At first, the idea of building an entire city in the shape of a straight line might sound puzzling. After all, wouldn’t it take that much longer to get from one end to the other? Would the traffic going from end to end be terrible? It turns out that the straight line model is actually based on efficiency of transportation, and when done right, it can be an incredible advantage to other layouts. That’s the goal with “The Line,” Saudi Arabia’s trillion-dollar futuristic city that’s an ambitious feat of engineering. The planned 105-mile long city in NEOM, in the northwest section of the country, is slated to cut across the desert in a straight line, hold nine million people, and serve as an almost utopian example of what cities could look like.
The Line is designed specifically with high-speed train travel in mind. This high-speed train, which will have only four stops, will traverse the entire city in just 20 minutes. The straight line structure is key to achieving this speed goal, since the whole city can be served by one massive train line.

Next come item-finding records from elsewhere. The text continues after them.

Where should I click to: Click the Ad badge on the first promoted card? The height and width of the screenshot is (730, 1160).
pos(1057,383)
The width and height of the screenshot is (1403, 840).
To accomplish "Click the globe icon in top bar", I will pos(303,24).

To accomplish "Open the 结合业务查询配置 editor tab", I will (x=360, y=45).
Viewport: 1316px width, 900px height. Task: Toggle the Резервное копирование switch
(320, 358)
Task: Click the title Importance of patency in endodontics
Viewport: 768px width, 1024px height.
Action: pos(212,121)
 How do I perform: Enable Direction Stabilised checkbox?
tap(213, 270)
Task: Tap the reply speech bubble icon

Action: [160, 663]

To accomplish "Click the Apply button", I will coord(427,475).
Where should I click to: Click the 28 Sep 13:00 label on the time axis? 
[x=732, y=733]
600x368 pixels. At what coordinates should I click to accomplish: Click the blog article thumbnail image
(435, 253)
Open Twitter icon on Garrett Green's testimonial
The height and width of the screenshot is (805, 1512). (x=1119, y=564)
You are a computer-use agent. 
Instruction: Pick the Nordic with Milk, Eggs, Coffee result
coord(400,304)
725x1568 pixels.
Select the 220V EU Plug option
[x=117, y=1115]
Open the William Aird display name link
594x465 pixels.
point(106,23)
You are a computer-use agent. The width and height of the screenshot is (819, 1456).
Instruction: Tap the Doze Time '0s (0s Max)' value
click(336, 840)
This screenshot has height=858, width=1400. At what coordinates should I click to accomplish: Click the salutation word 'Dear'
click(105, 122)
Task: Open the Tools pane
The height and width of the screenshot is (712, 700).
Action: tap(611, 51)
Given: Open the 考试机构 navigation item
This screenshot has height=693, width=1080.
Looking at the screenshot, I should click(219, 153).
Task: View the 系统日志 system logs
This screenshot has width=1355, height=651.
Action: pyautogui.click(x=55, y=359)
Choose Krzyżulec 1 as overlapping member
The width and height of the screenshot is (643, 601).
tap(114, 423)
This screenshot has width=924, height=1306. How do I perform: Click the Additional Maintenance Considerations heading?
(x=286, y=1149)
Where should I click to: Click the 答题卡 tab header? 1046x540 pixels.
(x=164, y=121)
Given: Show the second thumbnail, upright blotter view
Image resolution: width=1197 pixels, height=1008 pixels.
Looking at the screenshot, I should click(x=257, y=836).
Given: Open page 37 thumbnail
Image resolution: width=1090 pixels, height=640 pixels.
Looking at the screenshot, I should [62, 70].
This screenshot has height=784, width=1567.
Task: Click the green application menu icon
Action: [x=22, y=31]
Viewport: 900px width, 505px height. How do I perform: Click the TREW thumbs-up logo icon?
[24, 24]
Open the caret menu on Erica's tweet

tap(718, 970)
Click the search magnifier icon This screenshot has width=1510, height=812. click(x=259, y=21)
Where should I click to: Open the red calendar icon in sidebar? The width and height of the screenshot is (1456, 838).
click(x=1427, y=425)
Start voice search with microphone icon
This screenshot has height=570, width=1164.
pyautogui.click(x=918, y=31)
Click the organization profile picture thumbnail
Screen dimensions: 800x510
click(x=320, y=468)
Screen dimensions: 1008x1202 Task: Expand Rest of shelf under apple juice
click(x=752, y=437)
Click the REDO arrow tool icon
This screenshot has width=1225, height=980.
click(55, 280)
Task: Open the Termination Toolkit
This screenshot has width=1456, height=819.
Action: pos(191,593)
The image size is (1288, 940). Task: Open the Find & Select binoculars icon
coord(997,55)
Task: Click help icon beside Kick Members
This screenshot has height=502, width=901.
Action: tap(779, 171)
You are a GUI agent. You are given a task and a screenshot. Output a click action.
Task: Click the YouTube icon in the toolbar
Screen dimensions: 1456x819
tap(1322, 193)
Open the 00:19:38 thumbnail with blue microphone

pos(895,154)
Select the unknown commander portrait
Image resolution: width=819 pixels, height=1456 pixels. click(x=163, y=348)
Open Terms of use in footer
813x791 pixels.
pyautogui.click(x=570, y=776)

For a high speed rail to work best, the track needs to be as straight as possible. The lack of stations also means the train can go faster, since it won’t have to slow down or stop as much.
In today’s cities around the world people often need to change trains multiple times to get to their locations, partly due to the presence of road systems with cars as well as the need to branch off in different directions. The Line, by contrast, will not have cars at all, meaning no traffic. Instead, the Line will be a “5-minute city,” or a city where you can get all the essentials with a five minute walk. Anything you can’t access with a five minute walk will be accessible via the high speed rail line. And since the rail line will be underground, it won’t disrupt daily life or be an aesthetic eyesore.
Another reason for the linear design is to put citizens closer to nature. The narrowness of the city means no matter where you live, you’re never too far from the city limits, and the ability to access the desert. The buildings in the Line are planned to be around 650-feet wide and facing inward, with the outer walls lined with mirrored windows, so people inside can always look out onto open natural spaces.
According to Forbes, NEOM is also looking skyward when it comes to transportation efficiency and innovation. e-VTOL transport, like the Volocopter, is being considered, to even further cut down travel time between two points.
Trains revolutionized the way that cities were built, designed, and located. While much has changed in the centuries since industrialization, The Line shows that rails are still influencing the way people think about the places their lives are organized around. Only in this case, rails are being used to shape a much different, highly accessible future city.